David Magee told The Advocate he thinks most universities are afraid to discuss these alarming trends because administrators are worried it could hurt enrollment. But he said acknowledging and addressing the problem will actually have the opposite effect.

"Why wouldn't we turn around and talk openly and honestly about providing wellness education to our students because we love and care about them?" he said. "I can tell you it's absolutely going to be a recruiting tool."


Karen and Paul Morgan lost their son Jonathan in April 2017 when the LSU freshman died from an accidental drug overdose. Karen Morgan had scheduled a meeting with Moore to discuss her son's case, but it was rescheduled when news of Max Gruver's death broke that morning.

The spotlight then turned to hazing in subsequent months, which helped Karen Morgan and other parents push a proposal through the legislature in 2018 that holds people accountable if they see someone in danger — whether from hazing or drug use or other reasons — and don't call 911.

People who violate the state's "duty to assist" statute now face maximum penalties of $1,000 in fines and one year in prison.
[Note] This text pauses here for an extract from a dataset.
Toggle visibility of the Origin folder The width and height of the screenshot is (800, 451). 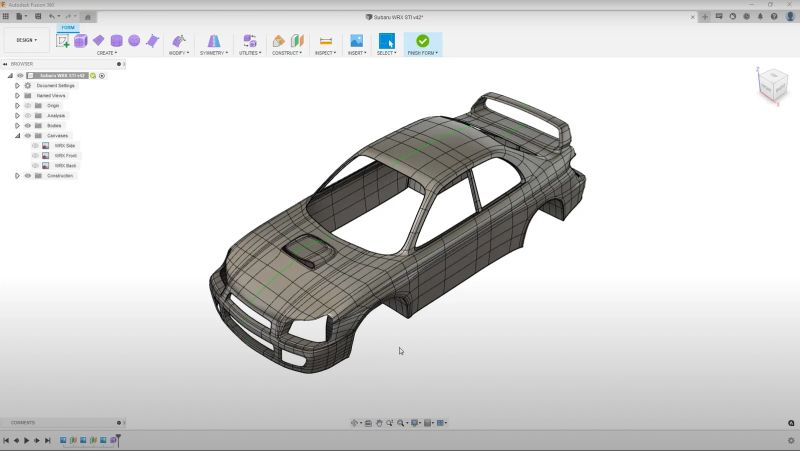click(28, 106)
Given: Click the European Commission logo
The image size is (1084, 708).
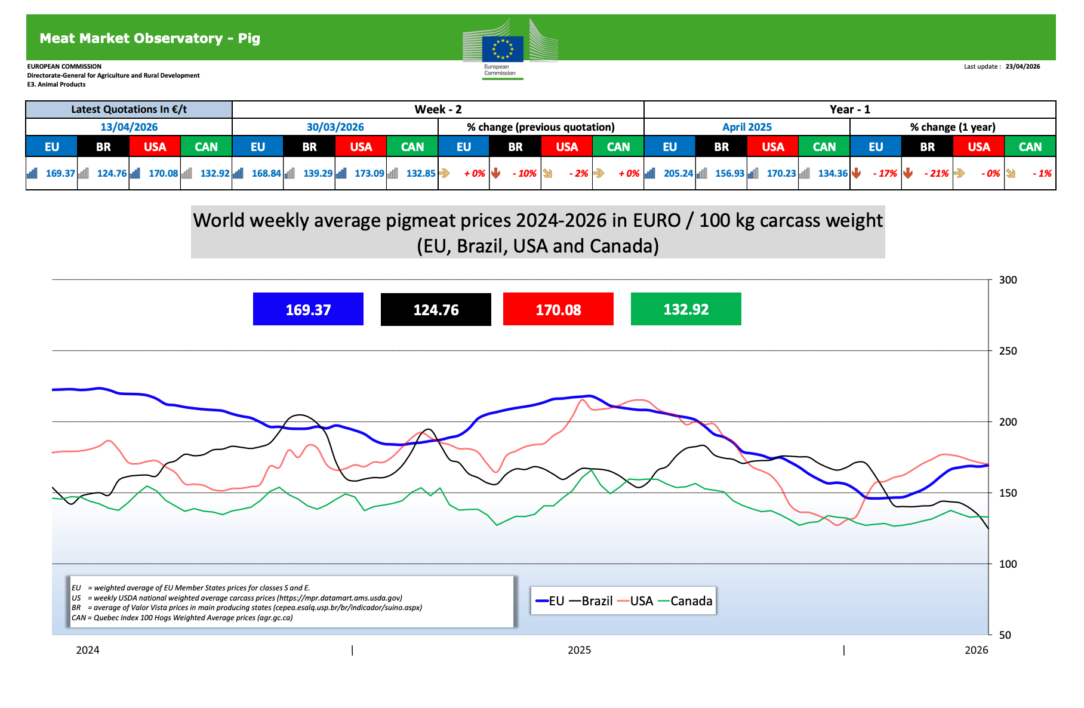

Those maximum penalties increase to $2,000 and five years if the unreported harm results in a death. The new law was designed to work hand in hand with the state's existing good Samaritan law, which gives people immunity from prosecution when they call 911 to report an overdose.

Karen Morgan pursued the bill because she believes it would have saved her son's life.

She said detectives raised questions about the timeline of events the morning of Jonathan's death — and whether the friend who found him unresponsive waited before calling 911. The friend initially told police he had left Jonathan's apartment around 11 p.m. but later admitted he spent the night there, Karen Morgan said.

She said investigators had reason to suspect that efforts had been made to clean up the scene that morning, but not enough evidence to support an arrest. Police reports corroborate her statements. 

Jonathan Morgan, 19, grew up in Mandeville and graduated from Mandeville High School before moving to Baton Rouge to attend LSU. He played football and guitar, was an honors student and planned to major in psychology.

"He had such a bright future," Karen Morgan said. "His story just highlights how any kid is susceptible to this." 

She said her son was prescribed Adderall as a high school junior but later stopped taking it because he didn't like the highs and lows. She knew he experimented with marijuana and started doing cocaine in social settings at LSU.

After hearing about Graham Jordan's death, Karen Morgan texted her son the obituary, hoping it would give him pause. She told him: "Please, for God's sake, be careful."

Another LSU student — also from the north shore — had overdosed and died just a few months earlier and Karen Morgan had heard about both deaths through friends and colleagues in the area. Just three months later, she found herself facing the same unbearable grief.

"It's hard for me to talk about Jonathan in this light because I feel like I'm dishonoring him. He was a whole person, but he made a bad choice that took his life," she said. "So many of us have made bad choices, and we learn from them. We use them as stepping stones. … Jonathan never had that opportunity."